Norton Museum of Art 2022 Benefit Auction, Palm Beach County, Florida
Norton Museum of Art 2022 Benefit Auction, Palm Beach County, Florida
Reflection
Lot Closed
April 11, 08:22 PM GMT
Estimate
20,000 - 30,000 USD
Lot Details
Description
Hubert Phipps
b. 1957
Reflection
Oil on canvas
42 x 60 in. (106.7 x 152.4 cm)
Framed: 43 1/8 x 61 1/4 x 2 1/8 in. (109.5 x 155.6 x 5.4 cm)
Executed in 2019.
Please note that while this auction is hosted on Sothebys.com, it is being administered by the Norton Museum of Art (the “Norton”), and all post-sale matters (inclusive of invoicing and property pickup/shipment) will be handled by the Norton. As such, Sotheby’s will share the contact details for the winning bidders with the Norton so that they may be in touch directly post-sale.
Courtesy of Threshold Worldwide LLC d/b/a TW Fine Art
Hubert Phipps (b. 1957) is a painter and sculptor who was b. and currently resides in Virginia. An avid pilot since the age of 16, the artist is fast approaching his fiftieth anniversary as an aviator and was also a champion race car driver (National Champion in the SCCA 1981 Formula Atlantic). Phipps often pilots his Airbus Helicopter H-120 down to Palm Beach from his artist studio in Virginia, and has logged 4,000+ hours of flying time. Phipps' most recent solo exhibition "Hubert Phipps Takes Flight" at TW Fine Art emphasizes how the aerial perspective Phipps sees while flying above the earth significantly influences his work. Adventures in aviation are a longtime tradition for the storied Phipps family who were Palm Beach pioneers ‒ one of his ancestors, Amy Phipps Guest, was one of the world's first women aviation enthusiasts in the 1920s.
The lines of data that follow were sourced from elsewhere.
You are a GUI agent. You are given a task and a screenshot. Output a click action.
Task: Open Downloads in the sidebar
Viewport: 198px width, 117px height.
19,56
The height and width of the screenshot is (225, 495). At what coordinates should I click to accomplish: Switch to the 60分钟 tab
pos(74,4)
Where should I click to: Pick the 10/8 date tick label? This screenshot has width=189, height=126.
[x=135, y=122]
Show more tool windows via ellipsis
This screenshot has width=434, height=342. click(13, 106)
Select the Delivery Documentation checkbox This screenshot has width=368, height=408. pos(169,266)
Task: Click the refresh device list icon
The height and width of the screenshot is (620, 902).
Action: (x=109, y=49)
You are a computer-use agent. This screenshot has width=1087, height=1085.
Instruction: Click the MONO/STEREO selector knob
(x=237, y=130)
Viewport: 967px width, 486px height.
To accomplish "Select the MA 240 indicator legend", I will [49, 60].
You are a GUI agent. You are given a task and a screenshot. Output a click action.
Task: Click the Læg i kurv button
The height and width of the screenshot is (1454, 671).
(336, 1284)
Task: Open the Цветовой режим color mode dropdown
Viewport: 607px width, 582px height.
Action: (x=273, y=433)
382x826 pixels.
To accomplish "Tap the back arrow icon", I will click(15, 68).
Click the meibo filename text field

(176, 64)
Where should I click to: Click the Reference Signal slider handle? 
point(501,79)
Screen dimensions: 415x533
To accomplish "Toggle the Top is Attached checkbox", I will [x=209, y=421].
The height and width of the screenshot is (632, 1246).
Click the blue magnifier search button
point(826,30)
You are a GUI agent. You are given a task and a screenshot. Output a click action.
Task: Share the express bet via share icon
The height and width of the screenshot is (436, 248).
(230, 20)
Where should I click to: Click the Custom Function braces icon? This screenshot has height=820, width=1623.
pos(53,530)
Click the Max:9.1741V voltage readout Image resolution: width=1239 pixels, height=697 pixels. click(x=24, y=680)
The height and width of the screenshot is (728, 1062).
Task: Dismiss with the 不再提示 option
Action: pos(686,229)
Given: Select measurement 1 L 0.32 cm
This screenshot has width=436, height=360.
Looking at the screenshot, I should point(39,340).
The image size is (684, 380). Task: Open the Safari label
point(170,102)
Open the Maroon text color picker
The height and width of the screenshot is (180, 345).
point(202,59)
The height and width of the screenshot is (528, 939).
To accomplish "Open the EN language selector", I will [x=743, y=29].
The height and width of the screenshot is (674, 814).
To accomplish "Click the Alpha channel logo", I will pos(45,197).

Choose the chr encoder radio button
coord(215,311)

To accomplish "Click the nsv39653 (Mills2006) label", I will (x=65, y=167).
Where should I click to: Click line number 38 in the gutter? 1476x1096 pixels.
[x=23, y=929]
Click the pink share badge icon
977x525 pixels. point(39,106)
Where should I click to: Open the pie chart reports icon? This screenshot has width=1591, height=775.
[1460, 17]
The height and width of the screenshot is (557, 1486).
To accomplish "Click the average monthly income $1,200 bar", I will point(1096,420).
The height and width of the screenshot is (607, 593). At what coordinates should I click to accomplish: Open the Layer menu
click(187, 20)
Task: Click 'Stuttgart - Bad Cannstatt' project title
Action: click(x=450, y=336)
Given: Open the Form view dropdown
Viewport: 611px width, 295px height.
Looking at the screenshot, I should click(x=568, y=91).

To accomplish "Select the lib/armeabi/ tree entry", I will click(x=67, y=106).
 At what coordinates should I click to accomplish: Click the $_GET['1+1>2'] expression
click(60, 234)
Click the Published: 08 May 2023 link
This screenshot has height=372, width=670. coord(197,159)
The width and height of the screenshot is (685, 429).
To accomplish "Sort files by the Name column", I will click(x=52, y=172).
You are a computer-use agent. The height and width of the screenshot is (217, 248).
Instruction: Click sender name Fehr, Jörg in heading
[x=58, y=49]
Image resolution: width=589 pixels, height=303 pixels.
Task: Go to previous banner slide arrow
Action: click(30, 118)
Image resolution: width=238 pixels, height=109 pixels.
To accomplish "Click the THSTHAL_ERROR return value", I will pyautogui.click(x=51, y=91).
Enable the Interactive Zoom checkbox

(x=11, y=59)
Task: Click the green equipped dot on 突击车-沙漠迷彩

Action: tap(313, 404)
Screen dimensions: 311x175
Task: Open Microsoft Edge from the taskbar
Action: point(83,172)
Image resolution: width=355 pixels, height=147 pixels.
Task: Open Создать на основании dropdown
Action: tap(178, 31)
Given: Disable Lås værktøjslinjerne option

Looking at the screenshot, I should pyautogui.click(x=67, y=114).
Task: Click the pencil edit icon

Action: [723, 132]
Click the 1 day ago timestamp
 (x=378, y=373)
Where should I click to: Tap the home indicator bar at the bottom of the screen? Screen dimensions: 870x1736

She discovered Amelia Earhart and sponsored Earhart's first successful transoceanic flight in 1928. "Hubert Phipps offers a much-needed contemporary perspective on the endless quest to portray motion and energy in the visual arts. Like the Italian Futurists before him, Phipps encourages us all to reconsider the relationship between the organic and the industrial." - Ty Cooperman, director of TW Fine Art.